Most common disease MeSH terms associated with articles in GeneSigDB
| MeSH Terms | Publications |
|---|---|
| Breast neoplasms | 248 |
| Lung neoplasms | 97 |
| Prostatic neoplasms | 73 |
| Disease progression | 69 |
| Neoplasm metastasis | 66 |
| Ovarian neoplasms | 66 |
| Adenocarcinoma | 65 |
| Cell transformation, neoplastic | 62 |
| Neoplasm invasiveness | 62 |
| Carcinoma, squamous cell | 58 |
| Liver neoplasms | 56 |
| Carcinoma, hepatocellular | 51 |
| Lymphatic metastasis | 42 |
| Colonic neoplasms | 38 |
| Neoplasms | 37 |
| Precursor cell lymphoblastic leukemia–lymphoma | 37 |
| Stomach neoplasms | 35 |
| Neovascularization, pathologic | 34 |
| Disease models, animal | 33 |
| Genetic predisposition to disease | 32 |
| Pancreatic neoplasms | 30 |
| Chromosome aberrations | 29 |
| Carcinoma | 28 |
| Leukemia, myeloid, acute | 28 |
| Brain neoplasms | 27 |
| Carcinoma, non-small-cell lung | 27 |
| Leukemia, myeloid | 25 |
| Neoplasm recurrence, local | 25 |
| Leukemia, lymphocytic, chronic, B-cell | 24 |
aRanking of Diseases MeSH Terms (MeSH prefix code category C) associated with 1552 publications in GeneSigDB. A total of 63 publications were not annotated with MeSH Terms. More details are provided in documentation on the GeneSigDB website.

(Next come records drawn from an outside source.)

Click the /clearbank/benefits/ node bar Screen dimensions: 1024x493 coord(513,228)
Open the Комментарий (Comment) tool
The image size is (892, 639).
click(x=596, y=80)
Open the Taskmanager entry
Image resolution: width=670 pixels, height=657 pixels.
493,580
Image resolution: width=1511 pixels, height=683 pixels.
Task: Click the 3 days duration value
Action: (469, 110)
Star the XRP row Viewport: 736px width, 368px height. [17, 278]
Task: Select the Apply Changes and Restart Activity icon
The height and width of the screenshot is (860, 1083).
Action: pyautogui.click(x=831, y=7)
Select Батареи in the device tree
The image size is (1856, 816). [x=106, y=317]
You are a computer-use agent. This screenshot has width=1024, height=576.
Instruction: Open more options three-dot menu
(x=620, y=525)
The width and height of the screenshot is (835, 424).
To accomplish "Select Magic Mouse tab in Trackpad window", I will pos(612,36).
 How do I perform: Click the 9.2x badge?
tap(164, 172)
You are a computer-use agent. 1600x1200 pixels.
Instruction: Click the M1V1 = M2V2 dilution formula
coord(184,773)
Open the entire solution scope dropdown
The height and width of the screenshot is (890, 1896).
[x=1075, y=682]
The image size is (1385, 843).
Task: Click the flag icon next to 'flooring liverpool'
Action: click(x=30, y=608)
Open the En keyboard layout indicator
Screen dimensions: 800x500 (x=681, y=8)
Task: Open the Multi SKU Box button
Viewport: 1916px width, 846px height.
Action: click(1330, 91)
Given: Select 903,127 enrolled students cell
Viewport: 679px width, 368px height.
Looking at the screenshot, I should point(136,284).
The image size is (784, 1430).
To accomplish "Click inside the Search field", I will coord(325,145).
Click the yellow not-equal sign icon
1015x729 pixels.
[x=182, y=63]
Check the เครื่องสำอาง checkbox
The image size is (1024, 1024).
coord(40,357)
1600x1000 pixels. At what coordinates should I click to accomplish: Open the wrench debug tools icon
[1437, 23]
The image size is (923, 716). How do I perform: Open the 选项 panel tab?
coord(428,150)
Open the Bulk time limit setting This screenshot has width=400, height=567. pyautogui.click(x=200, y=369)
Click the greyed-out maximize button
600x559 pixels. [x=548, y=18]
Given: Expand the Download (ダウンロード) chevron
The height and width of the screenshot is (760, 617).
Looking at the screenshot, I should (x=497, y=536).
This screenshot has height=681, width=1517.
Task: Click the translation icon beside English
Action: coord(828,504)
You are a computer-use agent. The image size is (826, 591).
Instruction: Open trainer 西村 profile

Figure 2.Overview of the GeneSigDB Data Curation pipeline. Gene signatures in tables or figures are transcribed from published articles indexed in PubMed and we then use a pipeline based on Biomart (20) to map all published gene identifiers to EnsEMBL IDs, to create standardized gene sets.
Figure 3.Screenshot showing the (A) faceting and the (B) ‘Shopping Basket’ search features when we performed a publication search for ‘serous ovarian cancer’ that returned a list of 11 publications. Further detail about (C) publications or (D) Signature can be viewed by clicking on their respective links. By default 10 results are shown but up to 100 search results can be viewed. Selecting ‘Add All’ will add the 15 gene signatures associated with the 11 displayed publications to the basket so they can be compared or downloaded.
Figure 4.Screen shots of the ‘Analyze My Gene Lists’ and ‘Comparison View’. The gene overlap between 15 serous ovarian cancer gene signatures selected in Figure 3 were analyzed. (A) shows the gene overlap between signature, where presence and absence of a gene are indicates by a red or gray pixel in the heatmap. The image can be edited, reordered or genes and gene signatures can be added or removed before the image is exported as a publication quality image. (B) shows results of a Fisher's exact test of enrichment between the 15 gene signatures. These results can also be visualized as a list.